4. Review the Scope of Certification

This is one of the most commonly overlooked steps.

Check:

What activities does the certification actually cover?

Examples:

A supplier may hold ISO 9001 for:

“Office-based consultancy services”

…but you may be engaging them for:

construction installation works

That creates a mismatch.

👉 Certification is only relevant if the scope aligns with the services being delivered.

5. Check the Certification Body

Look for:

• Certification provider name
• Accreditation details
• Certification number

The certificate should clearly identify who issued it.

6. Verify Accreditation

This is critical.

A certificate may look genuine but the issuing body must also be properly accredited.

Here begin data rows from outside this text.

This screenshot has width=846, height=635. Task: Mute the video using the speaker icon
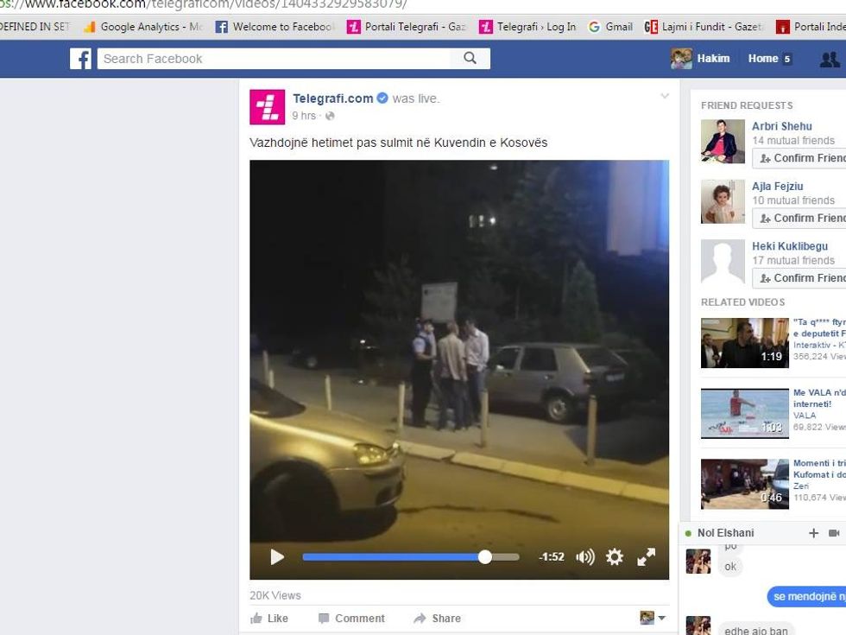tap(585, 557)
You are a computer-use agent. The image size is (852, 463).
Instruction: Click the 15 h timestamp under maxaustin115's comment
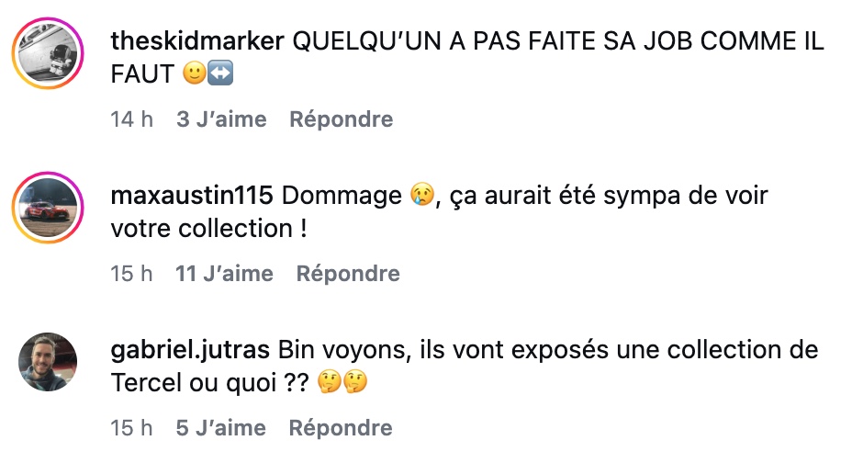coord(131,274)
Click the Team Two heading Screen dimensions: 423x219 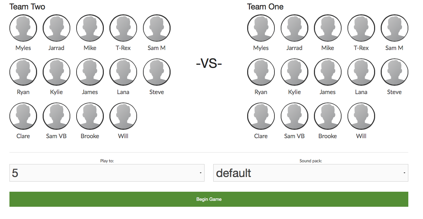[x=27, y=7]
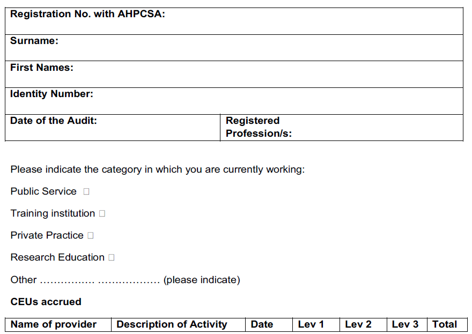The height and width of the screenshot is (334, 472).
Task: Select the Name of provider column header
Action: pos(58,325)
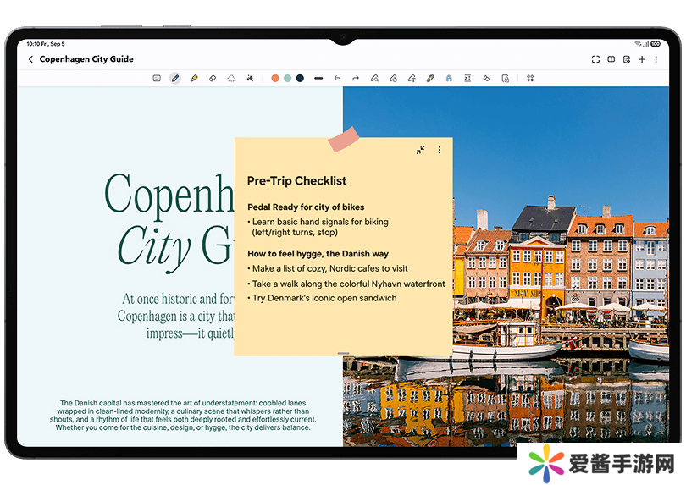Go back from Copenhagen City Guide
686x485 pixels.
(31, 59)
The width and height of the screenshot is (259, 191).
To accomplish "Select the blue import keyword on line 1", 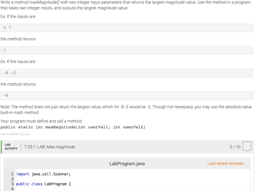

In the UK, certification bodies are commonly accredited by UKAS (United Kingdom Accreditation Service).

Check:

• Is the certification body recognised?
• Is accreditation valid?

👉 If the certification provider is not accredited, the certificate may not provide the assurance you expect.

7. Cross-Check Certificate Details

Compare the certificate against supplier records:

• Company name
• Registration details
• Address
• Scope of services

This helps identify inconsistencies or outdated records.

8. Request Clarification If Needed

If anything appears unclear:

Request:

• Updated certificate copies
• Confirmation from the certification body
• Additional supporting documentation

👉 Never make assumptions where compliance is concerned.

9. Record and Track Expiry Dates

Once verified:

Log:

• Certificate type
• Expiry date
• Scope
• Validation date

This ensures future reviews can be managed proactively.

Common ISO Validation Mistakes

Accepting expired certificates

A very common oversight.

Ignoring the scope

Certification may not cover the actual work.

Accepting group company certificates

Different legal entities require their own validation.

Not checking accreditation

A certificate is only as trustworthy as the issuing body.

No expiry tracking

Valid today does not mean valid in six months.

Quick ISO Validation Checklist

Before accepting an ISO certificate, confirm:

✅ Correct ISO standard provided
✅ Certificate is in date
✅ Legal company name matches
✅ Scope aligns with services delivered
✅ Certification body clearly identified
✅ Accreditation verified
✅ Certificate details match supplier records
✅ Expiry date recorded for monitoring

Pro Tip: Standardise Certification Reviews

Manual certification checks often become inconsistent, especially when multiple teams are involved.

A structured process helps you:

• Standardise reviews
• Reduce human error
• Track expiry dates centrally
• Improve audit readiness
• Strengthen supplier compliance governance

Conclusion

ISO certifications are a valuable part of supplier due diligence but only if they are properly validated.

Simply collecting certificates is not enough.

By checking validity, scope, accreditation and supplier alignment, organisations can make better-informed supplier decisions and reduce compliance risk across the supply chain.

FAQs

How do I check if an ISO certificate is valid?

Review the expiry date, company details, certification scope, and accreditation of the issuing certification body.

Is an expired ISO certificate still acceptable?

No. Expired certificates should not be treated as valid evidence of compliance.

What is UKAS?

UKAS (United Kingdom Accreditation Service) is the UK’s national accreditation body that assesses certification providers.

Why is the scope of certification important?

Because certification only applies to the activities listed. A mismatch between scope and supplied services creates risk.

Can a supplier use a parent company’s ISO certificate?

Not automatically. Certification must align with the legal entity providing the services.